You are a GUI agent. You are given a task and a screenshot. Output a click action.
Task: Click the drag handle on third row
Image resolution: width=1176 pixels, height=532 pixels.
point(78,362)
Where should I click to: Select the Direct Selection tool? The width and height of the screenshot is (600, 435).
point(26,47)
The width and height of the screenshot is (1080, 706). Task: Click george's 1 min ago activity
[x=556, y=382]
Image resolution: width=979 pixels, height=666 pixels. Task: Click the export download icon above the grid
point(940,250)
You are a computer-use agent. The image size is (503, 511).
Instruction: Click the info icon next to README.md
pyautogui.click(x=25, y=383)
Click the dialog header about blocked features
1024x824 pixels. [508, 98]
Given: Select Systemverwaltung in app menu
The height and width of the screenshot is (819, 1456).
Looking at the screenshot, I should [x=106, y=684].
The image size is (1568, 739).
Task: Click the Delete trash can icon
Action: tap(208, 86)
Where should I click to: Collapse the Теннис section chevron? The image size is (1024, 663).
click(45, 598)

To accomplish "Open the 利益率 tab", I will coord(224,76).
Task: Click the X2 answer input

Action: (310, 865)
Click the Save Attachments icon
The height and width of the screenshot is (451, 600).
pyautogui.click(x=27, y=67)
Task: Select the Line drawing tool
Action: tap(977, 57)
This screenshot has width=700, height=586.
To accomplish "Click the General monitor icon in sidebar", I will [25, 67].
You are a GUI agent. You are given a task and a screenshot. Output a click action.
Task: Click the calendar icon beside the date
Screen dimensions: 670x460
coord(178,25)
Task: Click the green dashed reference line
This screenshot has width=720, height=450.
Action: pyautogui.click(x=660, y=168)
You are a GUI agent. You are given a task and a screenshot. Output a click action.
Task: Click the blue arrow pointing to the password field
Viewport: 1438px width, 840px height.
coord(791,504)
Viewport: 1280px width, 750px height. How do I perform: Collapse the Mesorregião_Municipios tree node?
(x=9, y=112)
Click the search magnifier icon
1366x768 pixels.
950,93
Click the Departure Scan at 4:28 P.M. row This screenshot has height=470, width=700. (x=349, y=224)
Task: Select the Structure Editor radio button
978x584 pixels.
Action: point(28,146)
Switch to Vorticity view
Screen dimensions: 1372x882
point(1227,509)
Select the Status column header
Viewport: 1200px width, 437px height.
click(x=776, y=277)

■ **Work to complete**
Whatever appears in the data above is to be set down exactly.

■ **Finished exercise**
You are a GUI agent. You are given a task and a screenshot. Output a click action.
Task: Click the drag handle on third row
Image resolution: width=1176 pixels, height=532 pixels.
point(78,362)
Where should I click to: Select the Direct Selection tool? The width and height of the screenshot is (600, 435).
point(26,47)
The width and height of the screenshot is (1080, 706). Task: Click george's 1 min ago activity
[x=556, y=382]
Image resolution: width=979 pixels, height=666 pixels. Task: Click the export download icon above the grid
point(940,250)
You are a computer-use agent. The image size is (503, 511).
Instruction: Click the info icon next to README.md
pyautogui.click(x=25, y=383)
Click the dialog header about blocked features
1024x824 pixels. [508, 98]
Given: Select Systemverwaltung in app menu
The height and width of the screenshot is (819, 1456).
Looking at the screenshot, I should [x=106, y=684].
The image size is (1568, 739).
Task: Click the Delete trash can icon
Action: tap(208, 86)
Where should I click to: Collapse the Теннис section chevron? The image size is (1024, 663).
click(45, 598)

To accomplish "Open the 利益率 tab", I will coord(224,76).
Task: Click the X2 answer input

Action: (310, 865)
Click the Save Attachments icon
The height and width of the screenshot is (451, 600).
pyautogui.click(x=27, y=67)
Task: Select the Line drawing tool
Action: tap(977, 57)
This screenshot has width=700, height=586.
To accomplish "Click the General monitor icon in sidebar", I will [25, 67].
You are a GUI agent. You are given a task and a screenshot. Output a click action.
Task: Click the calendar icon beside the date
Screen dimensions: 670x460
coord(178,25)
Task: Click the green dashed reference line
This screenshot has width=720, height=450.
Action: pyautogui.click(x=660, y=168)
You are a GUI agent. You are given a task and a screenshot. Output a click action.
Task: Click the blue arrow pointing to the password field
Viewport: 1438px width, 840px height.
coord(791,504)
Viewport: 1280px width, 750px height. How do I perform: Collapse the Mesorregião_Municipios tree node?
(x=9, y=112)
Click the search magnifier icon
1366x768 pixels.
950,93
Click the Departure Scan at 4:28 P.M. row This screenshot has height=470, width=700. (x=349, y=224)
Task: Select the Structure Editor radio button
978x584 pixels.
Action: point(28,146)
Switch to Vorticity view
Screen dimensions: 1372x882
point(1227,509)
Select the Status column header
Viewport: 1200px width, 437px height.
click(x=776, y=277)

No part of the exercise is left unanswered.